Danteonamacbook wrote:

I got from eBay so I don’t have the restore dvd but I am getting a 2009 Mac book in 2 days. Could I install Mac OS X snow lepoard on that?

If it is a mid-2009 MacBook or MacBook Pro, then you may be able to use the retail version of the Snow Leopard DVD. However, the Late-2009 models shipped with Snow Leopard so it is hard to say, but is doubtful.


So I copy the contents of the Jed to my ssd?

Jed?


can I make a bootable usb off Ubuntu

A bootable USB of what? Is it "off" or "of"? If you want to install Linux to this laptop, then yes it is possible and should work well. At least Kubuntu or Linux-MATE versions of Ubuntu will work on an older computer with more limited resources. The default Ubuntu with the Gnome desktop environment requires a computer with more resources. If you are not familiar with Linux, then you may want to consider Linux Mint instead. While Linux Mint is based on Ubuntu, they have become very different in some ways where both have their advantages & disadvantages.

Jun 23, 2022 7:36 AM in response to Danteonamacbook

Danteonamacbook wrote:

The Jed was supposed to be hhd. And making a snow lepoard usb on Ubuntu desktop 18.04


You need another Mac to build the El Capitan OS X 10.11 or High Sierra macOS 10.13 installer.


Linux, FreeBSD, NetBSD, OpenBSD, Tru64 UNIX, HP-UX, Solaris, SunOS, Domain, OS 9, Plan 9, Hurd, seL4, Fuchsia, RSX-11M, MS-DOS, iOS, iPadOS, Windows ME/CE/NT/95/98/2000/Vista/RT, or any other platform, will not have the tools necessary to build a bootable installer for OS X.


The platform would particularly need the ability to read and write GPT partitioned HFS+ file systems, plus some other features, if you want to research and create the necessary tooling.
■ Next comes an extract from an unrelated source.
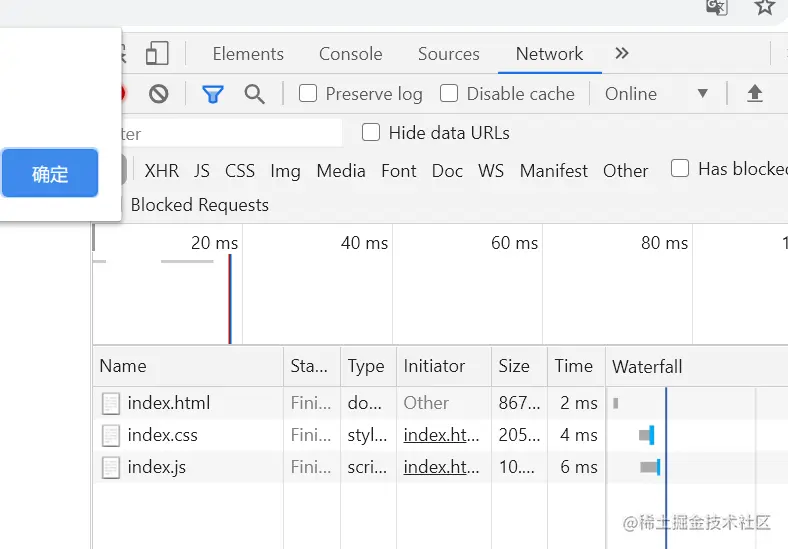The width and height of the screenshot is (788, 549).
Task: Click the 确定 confirm button
Action: pyautogui.click(x=50, y=174)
Old hardware needed those DVDs, or needed another Mac to build a USB installer—and the homemade USB installer path itself didn’t get official support until El Capitan.


Macs from the past decade or so—Macs first shipped after Snow Leopard OS X 10.6, starting around El Capitan OS X 10.11—can remote boot an installer from Apple servers directly from firmware, so this problem went away.
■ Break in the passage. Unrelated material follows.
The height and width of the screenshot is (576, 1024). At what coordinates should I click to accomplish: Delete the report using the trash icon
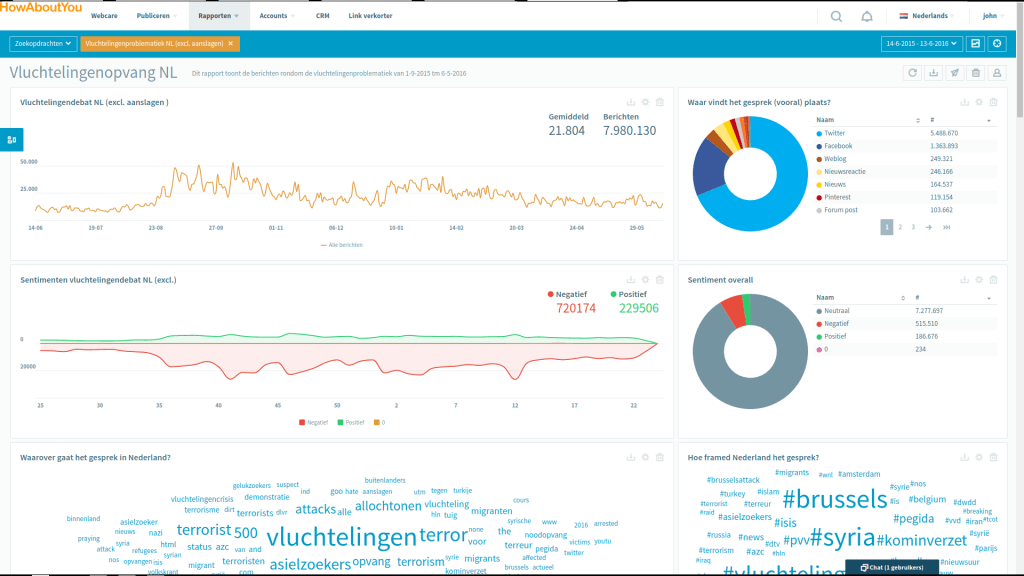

What to do? Find somebody willing to create an installer for you. They’ll want to know exactly which Mac model and Mac model year, as that determines the range of OS X and macOS versions that will boot. And MacBook Air 2009 hardware tops out at El Capitan.


Alternatively… You should be able to install and boot Linux on these Macs, which may make them more useful to you. Probably also at least one of the BSDs too, but haven’t checked that.